Each grocery chain has its own nylon uniform, sporting its own particular color scheme of, for example, bright yellow and green, that all of the cashiers and workers wear. This isn't just a t-shirt or smock, it's an all-inclusive suit, scrunchy and hairnet included, that nods to the early nineties and would surely provoke a terrible rebellion amongst the American youth who tend to keep the lines moving at Stop and Shop.

The typical Peruvian beverage is an electric yellow soda called Inca Kola that tastes of bubble gum to the untrained tongue. Apparently it is made from a plant called hierba luisa, known for its stomach-soothing properties, and I have indeed found it to be a trusty companion in my endless fight against stomach problems.

I can buy minutes for my prepaid cellphone at the grocery store: I tell the cashier my number and how much money I would like to put towards minutes, and five minutes later I have more airtime. I have no idea how it works but it's awesome.

The Peruvian educational system does not include textbooks. My understanding is that this is a relic of a bygone era when textbooks were too expensive, since most of them had to be imported and college students really don't have much money. Instead they make photocopies: there are probably a dozen photocopy centers all over campus, where professors leave required readings in a class folder and you have to go find the readings and get a copy for yourself. You must believe me, however, when I warn you that this system sounds deceivingly straightforward. First, you need to figure out which center it is exactly that houses your particular homework. Then you need to find it. Then you need to elbow your way to the front of a heaving throng of students, all chaotically competing for the attention of the photocopy personnel as forming lines is not a popular pastime. Once somebody finally decides to speak to you, you need to ask--in Spanish--for the list of classes, on which you must find the folder number that corresponds for your particular class. Then you need to fight to the front of the pack again and ask for the folder number, in which you must find the required readings and ask for them to be copied. Depending on the exact size of the multitude this could take anywhere from 30 seconds to 20 minutes. And then of course when you finally have your photocopies, you are so exhausted from obtaining them that you can't bear to wade your way through the Spanish to actually complete the assignment. Post script: this past Friday I arrived at the photocopying center for my Spanish grammar class only to stand in front of the site dumbfounded at the apparent complete and utter disappearance of the building. Quite convinced of my own insanity, I wandered around the general area in a daze for a quarter of an hour before giving up and deciding to go home. To my joy I was vindicated from suspect early-onset Alzheimer's by a companion's concurrence that it indeed had vanished overnight and been repositioned elsewhere. THIS is the kind of disorganized mayhem that forms the principal center of my personal experience of culture shock.

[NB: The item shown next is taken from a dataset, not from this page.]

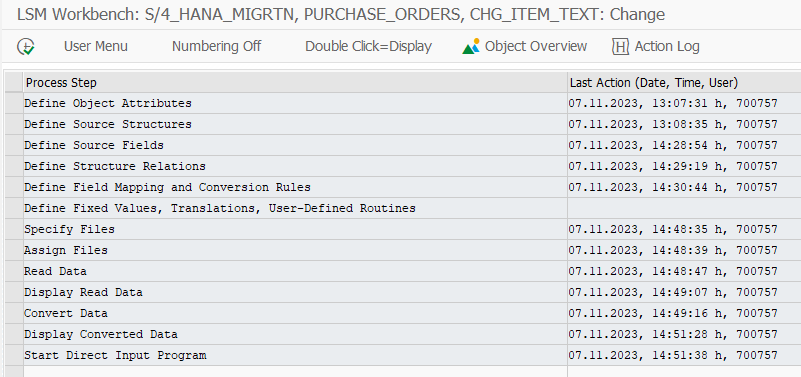Select Start Direct Input Program step
This screenshot has height=377, width=801.
click(115, 355)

Peruvians really aren't in to texting, and their predilection for phone conversations places me at a severe disadvantage as I can't seem to understand anything that anyone says to me in Spanish over the airwaves.

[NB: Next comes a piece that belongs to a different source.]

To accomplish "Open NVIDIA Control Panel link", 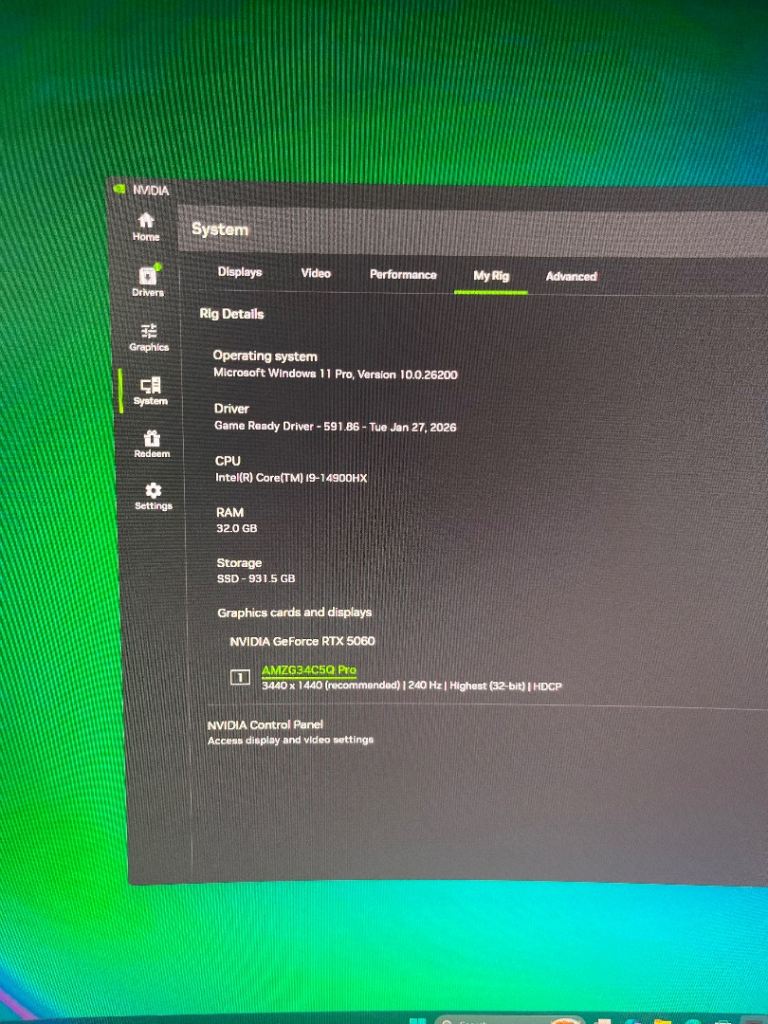I will 265,725.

The university is an enclosed campus with beautiful gardens that are accompanied by a plethora of half-sized deer with absolutely no fear of humans and no common sense. Sometimes when I am attempting to each lunch on the lawn, one of them will come right up to me and try to nibble things off of the tray on my lap, with an attitude of "Maybe if I am extremely quiet she won't notice anything is missing until I have successfully absconded." Except, my deer friend, you have forgotten a crucial factor in this equation, being that I am more accustomed to eating you rather than you eating off my plate.



I have discovered the secret of Peruvian time. I know why Peruvians are always late, and why they cannot be expected to be on time. It is the sidewalks. The incredibly smooth, slippery, glossy, traction-less sidewalks completely thwart any attempt to accelerate beyond a moderate stroll, and anyone who attempts to do so only gains a countenance of flushed frustration and a pair of flailing appendages.